The Call of the Canyon is a 1923 American silent Western film directed by Victor Fleming and starring Richard Dix, Lois Wilson, and Marjorie Daw. Based on the novel The Call of the Canyon by Zane Grey, the film is about a returning war veteran who is nursed back to health by a compassionate Arizona girl. The Call of the Canyon was filmed in Red Rock Crossing in Sedona, Arizona.

==Plot==
Glenn Kilbourne returns from the war and travels to Arizona to regain his health. There he is nursed back to health by an Arizona girl, Flo Hutter. Kilbourne's fiancée, Carley Burch, arrives in Arizona but soon becomes disillusioned with life in the West and returns to New York. Sometime later, Flo is seriously injured in an accident.
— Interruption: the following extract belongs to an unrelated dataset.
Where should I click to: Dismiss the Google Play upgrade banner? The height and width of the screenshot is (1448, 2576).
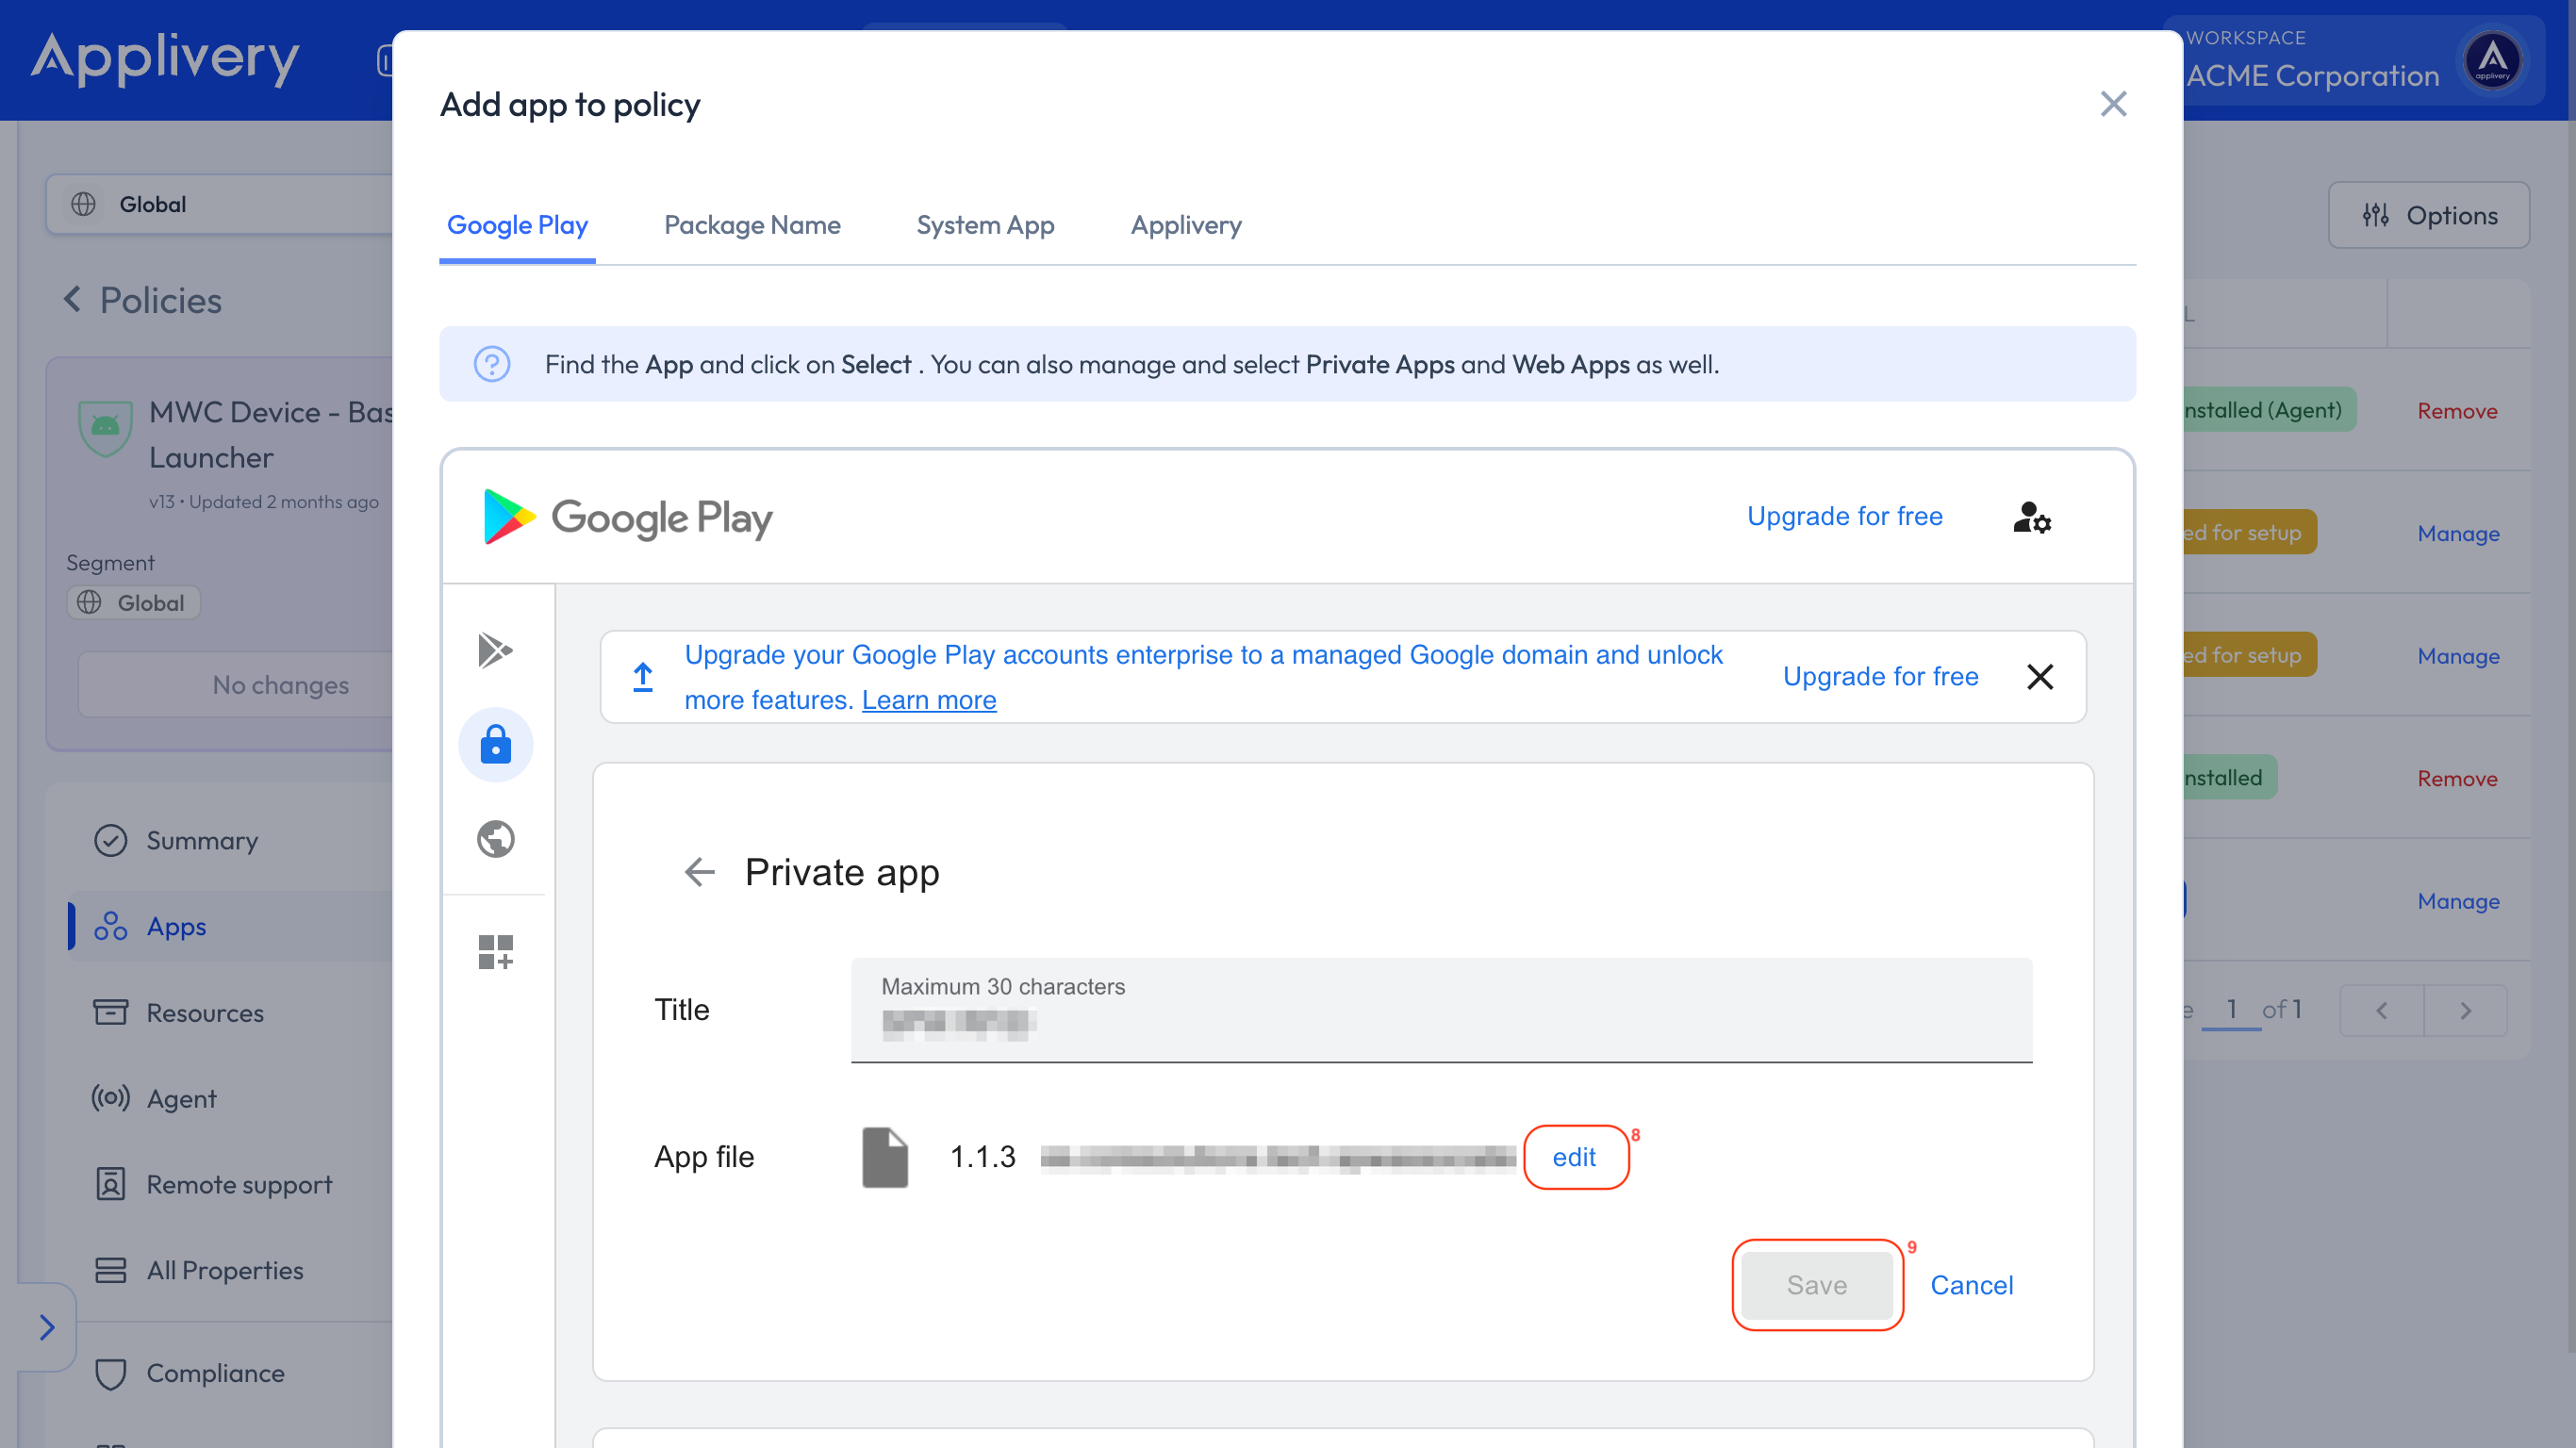(x=2040, y=676)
Wanting to repay her for restoring him back to health, Glenn asks her to marry him. On their wedding day, Carley returns to Arizona from New York looking for Glenn. When Flo sees that Glenn and Carley are still in love, she calls off her wedding to Glenn and marries another admirer, Lee Stanton.

==Preservation status==
Once thought to be a lost film, The Call of the Canyon was one of ten silent films digitally preserved in Russia's film archive Gosfilmofond and provided to the Library of Congress in October 2010.